Moral supervenience can be applied to anything which can be the subject of a moral judgment. For example, we often say that actions are right or wrong, permissible or impermissible, etc. But we can also say that a person's character is virtuous or vicious, or that a situation or result is morally good or bad.

Clarification and examples 

Another way to put this is to say that moral facts are a function of, depend upon, or are constrained or constituted by, some non-moral facts, and that the latter are a sufficient condition for making the moral facts true. Another common way of putting this is that any change in moral facts must be accompanied by a change in the non-moral facts (i.e., those on which it supervenes), but that the reverse is not the case. A moral fact can supervene on more than one set of non-moral facts-i.e., it is multiply realizable-but any given set of non-moral facts determines the moral facts which supervene upon it.

Not all non-moral predicates are typically thought to be relevant to the application of a moral predicate. For instance, whether a particular killing was done in self-defense or in order to facilitate a robbery is probably relevant to whether it is wrong. But whether it happens in Greenland or England, or in the morning or at night, is not relevant. The principle of moral supervenience does not tell us which such facts are relevant, however; it only says that whichever ones are relevant, are relevant wherever they appear. For instance, if it was wrong for Sam to kill Alice while he was robbing her, and it was wrong because it was done in order to rob her, then if Brenda kills Charles while robbing him is wrong for the same reason. It is impossible for one such killing to be wrong and another right unless they also differ in one or more relevant circumstances.

Of course, there could be additional relevant circumstances; if Charles had previously enslaved Brenda for several years, and she finds an opportunity to escape to freedom but needs his car to do so, and knows that he will pursue and kill her if he remains alive, then her killing of Charles may be permissible. And there could be yet further circumstances which change the moral quality of this killing. But whatever the total relevant non-moral facts are (i.e., that Brenda killed Charles during a robbery, and she was not previous enslaved, etc.), then if the principle of moral supervenience is true, then any other killing where those same non-moral facts are true has the same moral properties as Brenda's killing of Charles. For instance, it is not possible for Brenda's killing of Charles to be right, and Sam's killing of Alice to be wrong, just because Brenda is not Sam. R.M. Hare put this point by saying that the supervenience base of a moral fact could not include "individual constants" (including proper names of persons, countries, etc.) One could of course claim that the fact that Brenda is called Brenda, or is a woman rather than a man, is relevant to the morality of her killing; while implausible, this claim would not be ruled out by the principle of moral supervenience, but by other more substantive moral principles. Hence, the moral supervenience is only a very weak constraint on morality.

Relationship to Moral Particularism 

The principle is compatible with a very fine-grained analysis of the supervenience base for moral predicates, and hence is compatible with moral particularism, which claims that whatever non-moral facts make a certain action right or wrong, it is possible that some additional non-moral facts could change that non-moral fact again.
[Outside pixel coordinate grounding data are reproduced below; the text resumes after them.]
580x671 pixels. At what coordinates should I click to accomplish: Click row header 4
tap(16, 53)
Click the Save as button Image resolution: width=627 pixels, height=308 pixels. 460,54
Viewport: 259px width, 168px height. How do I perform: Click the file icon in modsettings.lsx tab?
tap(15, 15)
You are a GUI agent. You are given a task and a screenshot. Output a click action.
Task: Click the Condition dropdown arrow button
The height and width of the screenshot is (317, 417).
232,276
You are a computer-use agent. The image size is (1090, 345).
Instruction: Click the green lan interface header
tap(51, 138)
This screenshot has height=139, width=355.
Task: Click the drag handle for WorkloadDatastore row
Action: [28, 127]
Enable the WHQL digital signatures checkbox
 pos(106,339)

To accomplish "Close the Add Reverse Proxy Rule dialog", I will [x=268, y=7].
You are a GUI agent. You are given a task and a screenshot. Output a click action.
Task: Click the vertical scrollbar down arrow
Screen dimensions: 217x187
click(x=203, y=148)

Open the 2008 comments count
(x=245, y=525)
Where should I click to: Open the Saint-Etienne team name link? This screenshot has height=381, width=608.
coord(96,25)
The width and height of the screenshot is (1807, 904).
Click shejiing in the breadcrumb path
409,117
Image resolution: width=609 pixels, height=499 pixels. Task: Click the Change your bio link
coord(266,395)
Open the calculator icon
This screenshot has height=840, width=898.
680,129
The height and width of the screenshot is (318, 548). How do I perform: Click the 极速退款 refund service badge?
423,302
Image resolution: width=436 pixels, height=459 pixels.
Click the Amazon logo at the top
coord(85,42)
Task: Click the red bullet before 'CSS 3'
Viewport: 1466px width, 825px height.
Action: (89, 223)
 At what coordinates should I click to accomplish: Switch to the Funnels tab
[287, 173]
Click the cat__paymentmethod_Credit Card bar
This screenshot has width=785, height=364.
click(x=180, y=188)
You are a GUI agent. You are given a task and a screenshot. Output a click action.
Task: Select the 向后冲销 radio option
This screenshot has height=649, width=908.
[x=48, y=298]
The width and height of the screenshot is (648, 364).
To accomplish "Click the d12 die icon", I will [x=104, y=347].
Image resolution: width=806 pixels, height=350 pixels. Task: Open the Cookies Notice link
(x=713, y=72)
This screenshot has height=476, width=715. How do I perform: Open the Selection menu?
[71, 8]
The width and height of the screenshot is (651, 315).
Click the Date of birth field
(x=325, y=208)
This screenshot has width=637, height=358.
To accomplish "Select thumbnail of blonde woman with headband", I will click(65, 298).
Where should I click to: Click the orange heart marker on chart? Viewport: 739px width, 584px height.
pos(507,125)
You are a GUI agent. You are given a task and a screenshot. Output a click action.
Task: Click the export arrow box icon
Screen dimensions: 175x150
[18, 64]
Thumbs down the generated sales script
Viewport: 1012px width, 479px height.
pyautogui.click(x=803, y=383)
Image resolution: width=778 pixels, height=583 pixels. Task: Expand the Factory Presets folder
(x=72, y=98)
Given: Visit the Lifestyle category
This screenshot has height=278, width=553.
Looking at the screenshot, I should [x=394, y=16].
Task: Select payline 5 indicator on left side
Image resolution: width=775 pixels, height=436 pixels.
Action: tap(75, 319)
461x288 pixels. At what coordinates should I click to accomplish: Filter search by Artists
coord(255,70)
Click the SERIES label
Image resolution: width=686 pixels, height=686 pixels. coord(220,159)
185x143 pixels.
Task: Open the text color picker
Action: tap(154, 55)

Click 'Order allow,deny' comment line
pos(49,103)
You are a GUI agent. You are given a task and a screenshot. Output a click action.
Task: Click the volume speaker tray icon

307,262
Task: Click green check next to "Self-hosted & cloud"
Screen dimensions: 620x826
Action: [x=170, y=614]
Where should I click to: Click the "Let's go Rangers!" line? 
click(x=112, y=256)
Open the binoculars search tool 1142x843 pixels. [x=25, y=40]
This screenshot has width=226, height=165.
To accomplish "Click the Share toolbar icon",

For instance, in the above example, Brenda's having been previously enslaved by Charles might making killing him permissible; but if Brenda has been a terrorist imprisoned by Charles to prevent her from committing more violence, then her killing him would instead be impermissible. But yet further circumstances added to this might make her terrorism permissible again (i.e., if Charles was a vicious tyrant whose rule was impervious to anything but a terrorist act). And so forth-perhaps there is no end to the possible circumstances we could add to any given set which would once again change the moral qualities of the act. But again, moral supervenience is compatible with all these claims, for it simply says that if there were another act done by a person with the same non-moral qualities-howsoever complex-which made one act, say, wrong, then that second act is also wrong.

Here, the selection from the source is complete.